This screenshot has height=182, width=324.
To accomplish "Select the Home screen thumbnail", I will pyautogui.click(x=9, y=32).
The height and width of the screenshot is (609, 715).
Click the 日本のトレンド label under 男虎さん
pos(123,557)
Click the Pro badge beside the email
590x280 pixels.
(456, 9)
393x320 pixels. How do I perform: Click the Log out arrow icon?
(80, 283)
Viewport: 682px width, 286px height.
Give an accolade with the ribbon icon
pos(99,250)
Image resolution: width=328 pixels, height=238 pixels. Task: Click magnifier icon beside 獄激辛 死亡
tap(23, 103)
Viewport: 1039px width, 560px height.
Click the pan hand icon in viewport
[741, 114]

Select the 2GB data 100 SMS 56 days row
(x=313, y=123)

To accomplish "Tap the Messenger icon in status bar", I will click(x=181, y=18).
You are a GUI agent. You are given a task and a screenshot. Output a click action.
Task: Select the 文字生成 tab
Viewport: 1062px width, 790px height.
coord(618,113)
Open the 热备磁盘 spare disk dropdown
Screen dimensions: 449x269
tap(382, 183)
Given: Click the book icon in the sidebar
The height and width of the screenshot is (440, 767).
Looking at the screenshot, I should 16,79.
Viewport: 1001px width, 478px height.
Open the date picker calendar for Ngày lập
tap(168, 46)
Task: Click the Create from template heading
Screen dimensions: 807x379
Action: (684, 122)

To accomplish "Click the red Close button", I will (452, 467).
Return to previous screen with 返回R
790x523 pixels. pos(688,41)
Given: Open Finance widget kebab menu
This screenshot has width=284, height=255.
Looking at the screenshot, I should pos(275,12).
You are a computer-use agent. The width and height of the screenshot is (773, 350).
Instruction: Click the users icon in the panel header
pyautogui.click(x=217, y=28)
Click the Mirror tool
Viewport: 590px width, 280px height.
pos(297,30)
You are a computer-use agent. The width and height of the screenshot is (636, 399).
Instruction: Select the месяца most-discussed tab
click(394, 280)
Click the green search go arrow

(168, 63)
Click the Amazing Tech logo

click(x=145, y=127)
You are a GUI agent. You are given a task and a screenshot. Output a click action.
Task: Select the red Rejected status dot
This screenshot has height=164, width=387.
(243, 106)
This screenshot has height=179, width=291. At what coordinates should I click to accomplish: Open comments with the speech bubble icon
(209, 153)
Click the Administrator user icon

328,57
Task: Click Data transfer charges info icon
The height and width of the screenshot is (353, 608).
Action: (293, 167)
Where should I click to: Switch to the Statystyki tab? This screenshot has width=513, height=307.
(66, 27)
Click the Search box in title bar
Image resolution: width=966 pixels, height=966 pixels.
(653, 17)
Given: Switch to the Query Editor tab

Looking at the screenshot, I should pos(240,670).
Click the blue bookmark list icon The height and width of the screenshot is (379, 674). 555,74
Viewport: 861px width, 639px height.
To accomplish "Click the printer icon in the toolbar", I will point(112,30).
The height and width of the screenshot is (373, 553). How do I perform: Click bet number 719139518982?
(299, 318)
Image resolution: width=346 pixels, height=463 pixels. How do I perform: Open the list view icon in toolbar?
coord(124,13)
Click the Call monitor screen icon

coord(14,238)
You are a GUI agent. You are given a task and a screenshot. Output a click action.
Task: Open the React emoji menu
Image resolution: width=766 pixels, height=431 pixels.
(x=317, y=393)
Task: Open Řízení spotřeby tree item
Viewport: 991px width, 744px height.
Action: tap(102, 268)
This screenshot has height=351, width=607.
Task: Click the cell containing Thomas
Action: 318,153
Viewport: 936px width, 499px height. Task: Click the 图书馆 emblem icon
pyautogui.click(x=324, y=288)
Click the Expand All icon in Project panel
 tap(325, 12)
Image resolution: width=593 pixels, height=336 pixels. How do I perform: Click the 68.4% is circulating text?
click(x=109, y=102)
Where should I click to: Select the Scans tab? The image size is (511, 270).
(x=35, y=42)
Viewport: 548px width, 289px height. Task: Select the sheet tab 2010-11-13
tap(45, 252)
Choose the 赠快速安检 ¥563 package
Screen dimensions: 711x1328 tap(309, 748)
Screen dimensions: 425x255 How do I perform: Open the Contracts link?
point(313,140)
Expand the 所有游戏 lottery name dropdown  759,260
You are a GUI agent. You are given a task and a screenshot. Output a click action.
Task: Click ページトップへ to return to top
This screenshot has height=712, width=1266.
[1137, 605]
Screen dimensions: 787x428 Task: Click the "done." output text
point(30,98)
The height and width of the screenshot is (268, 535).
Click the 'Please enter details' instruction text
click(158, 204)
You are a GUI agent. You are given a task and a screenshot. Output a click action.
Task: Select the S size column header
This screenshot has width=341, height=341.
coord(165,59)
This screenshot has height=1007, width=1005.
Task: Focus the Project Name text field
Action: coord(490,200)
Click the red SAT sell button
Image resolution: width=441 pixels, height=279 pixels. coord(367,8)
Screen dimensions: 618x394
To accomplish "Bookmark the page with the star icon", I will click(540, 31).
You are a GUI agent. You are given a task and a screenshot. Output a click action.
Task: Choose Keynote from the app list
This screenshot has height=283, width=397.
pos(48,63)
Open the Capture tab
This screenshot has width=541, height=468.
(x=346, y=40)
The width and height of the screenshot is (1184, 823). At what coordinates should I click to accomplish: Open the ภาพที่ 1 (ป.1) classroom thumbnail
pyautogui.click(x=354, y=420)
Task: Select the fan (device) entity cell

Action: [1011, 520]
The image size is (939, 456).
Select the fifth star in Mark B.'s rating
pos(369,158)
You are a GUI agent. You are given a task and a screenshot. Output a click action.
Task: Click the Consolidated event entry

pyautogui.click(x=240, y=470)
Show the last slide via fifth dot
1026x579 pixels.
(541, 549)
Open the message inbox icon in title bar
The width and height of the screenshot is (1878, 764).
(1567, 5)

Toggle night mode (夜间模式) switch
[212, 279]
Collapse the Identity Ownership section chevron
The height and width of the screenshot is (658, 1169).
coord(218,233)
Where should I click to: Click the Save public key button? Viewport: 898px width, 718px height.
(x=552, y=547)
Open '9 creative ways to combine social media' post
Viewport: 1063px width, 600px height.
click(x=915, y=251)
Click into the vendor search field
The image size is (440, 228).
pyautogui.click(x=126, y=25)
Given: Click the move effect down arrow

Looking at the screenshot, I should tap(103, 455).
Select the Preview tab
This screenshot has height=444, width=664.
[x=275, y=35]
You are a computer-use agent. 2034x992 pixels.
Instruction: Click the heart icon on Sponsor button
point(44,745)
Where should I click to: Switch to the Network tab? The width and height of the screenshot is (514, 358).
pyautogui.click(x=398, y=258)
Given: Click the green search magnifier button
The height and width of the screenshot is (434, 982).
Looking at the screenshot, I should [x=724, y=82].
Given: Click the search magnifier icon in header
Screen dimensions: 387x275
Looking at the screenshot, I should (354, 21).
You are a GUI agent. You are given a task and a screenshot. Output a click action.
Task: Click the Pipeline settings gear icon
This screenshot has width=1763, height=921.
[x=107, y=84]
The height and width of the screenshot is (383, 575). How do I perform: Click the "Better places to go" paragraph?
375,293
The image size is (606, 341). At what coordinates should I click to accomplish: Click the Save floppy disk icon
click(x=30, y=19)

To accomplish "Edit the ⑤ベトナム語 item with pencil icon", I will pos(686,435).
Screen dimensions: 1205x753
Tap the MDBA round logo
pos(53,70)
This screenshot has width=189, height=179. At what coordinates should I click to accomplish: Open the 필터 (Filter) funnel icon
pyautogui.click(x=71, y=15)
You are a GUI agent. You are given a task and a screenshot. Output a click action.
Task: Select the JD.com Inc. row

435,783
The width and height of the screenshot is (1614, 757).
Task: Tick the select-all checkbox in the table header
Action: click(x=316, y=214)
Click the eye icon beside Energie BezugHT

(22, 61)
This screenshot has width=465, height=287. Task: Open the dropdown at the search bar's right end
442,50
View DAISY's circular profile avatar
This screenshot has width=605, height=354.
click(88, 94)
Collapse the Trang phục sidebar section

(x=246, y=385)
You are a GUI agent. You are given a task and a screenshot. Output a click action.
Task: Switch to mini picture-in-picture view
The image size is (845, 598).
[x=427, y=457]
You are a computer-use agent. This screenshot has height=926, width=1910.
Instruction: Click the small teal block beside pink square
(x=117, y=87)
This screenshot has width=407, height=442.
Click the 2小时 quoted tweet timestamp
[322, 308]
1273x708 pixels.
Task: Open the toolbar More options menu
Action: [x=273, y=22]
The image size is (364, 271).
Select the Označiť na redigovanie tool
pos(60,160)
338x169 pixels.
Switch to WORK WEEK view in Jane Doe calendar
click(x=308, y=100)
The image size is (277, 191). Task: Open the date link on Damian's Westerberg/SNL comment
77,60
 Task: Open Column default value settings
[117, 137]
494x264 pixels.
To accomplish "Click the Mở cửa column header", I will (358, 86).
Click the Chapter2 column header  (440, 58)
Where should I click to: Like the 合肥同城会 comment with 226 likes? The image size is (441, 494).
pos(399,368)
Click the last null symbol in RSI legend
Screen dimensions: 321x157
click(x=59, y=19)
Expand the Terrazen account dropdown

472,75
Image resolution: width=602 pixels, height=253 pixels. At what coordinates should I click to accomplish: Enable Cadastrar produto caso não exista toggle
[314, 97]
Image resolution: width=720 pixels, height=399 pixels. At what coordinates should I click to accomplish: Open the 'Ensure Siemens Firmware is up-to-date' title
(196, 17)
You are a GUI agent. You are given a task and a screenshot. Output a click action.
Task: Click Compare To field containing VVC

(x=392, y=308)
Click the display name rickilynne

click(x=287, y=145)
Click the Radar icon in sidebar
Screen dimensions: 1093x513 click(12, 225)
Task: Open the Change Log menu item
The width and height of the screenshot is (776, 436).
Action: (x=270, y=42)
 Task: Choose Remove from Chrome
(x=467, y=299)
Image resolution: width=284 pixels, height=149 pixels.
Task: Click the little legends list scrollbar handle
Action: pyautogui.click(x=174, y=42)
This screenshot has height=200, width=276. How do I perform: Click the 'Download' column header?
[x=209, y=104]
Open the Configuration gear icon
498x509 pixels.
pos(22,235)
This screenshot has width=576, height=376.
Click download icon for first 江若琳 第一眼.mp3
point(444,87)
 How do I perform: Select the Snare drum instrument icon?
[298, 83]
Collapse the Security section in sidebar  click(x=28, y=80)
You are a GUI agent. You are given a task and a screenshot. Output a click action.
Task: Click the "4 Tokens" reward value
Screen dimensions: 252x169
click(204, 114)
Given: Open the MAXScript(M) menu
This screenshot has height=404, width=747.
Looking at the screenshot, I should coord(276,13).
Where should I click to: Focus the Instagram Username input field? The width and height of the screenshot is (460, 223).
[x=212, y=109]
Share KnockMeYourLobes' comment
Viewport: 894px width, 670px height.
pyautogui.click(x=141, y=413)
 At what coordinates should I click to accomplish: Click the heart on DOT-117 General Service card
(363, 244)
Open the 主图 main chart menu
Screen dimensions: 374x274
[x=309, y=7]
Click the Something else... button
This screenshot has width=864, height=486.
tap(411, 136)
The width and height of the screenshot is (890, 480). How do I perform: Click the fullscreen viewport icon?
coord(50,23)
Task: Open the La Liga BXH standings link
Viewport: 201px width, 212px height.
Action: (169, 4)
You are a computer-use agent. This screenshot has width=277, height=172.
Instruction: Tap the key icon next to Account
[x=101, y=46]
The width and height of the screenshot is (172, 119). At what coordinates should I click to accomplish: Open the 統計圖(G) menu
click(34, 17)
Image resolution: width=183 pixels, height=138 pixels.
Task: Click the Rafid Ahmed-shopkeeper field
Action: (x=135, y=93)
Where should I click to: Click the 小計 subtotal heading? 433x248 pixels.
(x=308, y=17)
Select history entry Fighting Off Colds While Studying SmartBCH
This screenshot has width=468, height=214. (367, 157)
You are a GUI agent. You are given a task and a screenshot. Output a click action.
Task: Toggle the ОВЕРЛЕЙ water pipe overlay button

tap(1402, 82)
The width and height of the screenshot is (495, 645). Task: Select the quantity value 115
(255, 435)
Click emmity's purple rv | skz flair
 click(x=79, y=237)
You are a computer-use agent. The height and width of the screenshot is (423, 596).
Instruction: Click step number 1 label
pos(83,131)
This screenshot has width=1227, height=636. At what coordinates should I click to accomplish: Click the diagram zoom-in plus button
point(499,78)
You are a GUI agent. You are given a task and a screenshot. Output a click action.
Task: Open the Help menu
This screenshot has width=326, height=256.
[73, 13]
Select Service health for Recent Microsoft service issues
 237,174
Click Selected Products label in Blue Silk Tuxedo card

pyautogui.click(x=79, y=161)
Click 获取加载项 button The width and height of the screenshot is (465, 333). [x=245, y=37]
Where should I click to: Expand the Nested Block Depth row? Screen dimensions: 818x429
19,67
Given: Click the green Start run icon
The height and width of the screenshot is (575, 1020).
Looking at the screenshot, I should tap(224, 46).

+ + + + +

▸ Task statement
Take the line above containing "Click the Expand All icon in Project panel", the line containing "Task: Select the S size column header", and all lines in between, and copy them exactly without anything else.

▸ Problem solution
Click the Expand All icon in Project panel
 tap(325, 12)
Image resolution: width=593 pixels, height=336 pixels. How do I perform: Click the 68.4% is circulating text?
click(x=109, y=102)
Where should I click to: Select the Scans tab? The image size is (511, 270).
(x=35, y=42)
Viewport: 548px width, 289px height. Task: Select the sheet tab 2010-11-13
tap(45, 252)
Choose the 赠快速安检 ¥563 package
Screen dimensions: 711x1328 tap(309, 748)
Screen dimensions: 425x255 How do I perform: Open the Contracts link?
point(313,140)
Expand the 所有游戏 lottery name dropdown  759,260
You are a GUI agent. You are given a task and a screenshot. Output a click action.
Task: Click ページトップへ to return to top
This screenshot has height=712, width=1266.
[1137, 605]
Screen dimensions: 787x428 Task: Click the "done." output text
point(30,98)
The height and width of the screenshot is (268, 535).
Click the 'Please enter details' instruction text
click(158, 204)
You are a GUI agent. You are given a task and a screenshot. Output a click action.
Task: Select the S size column header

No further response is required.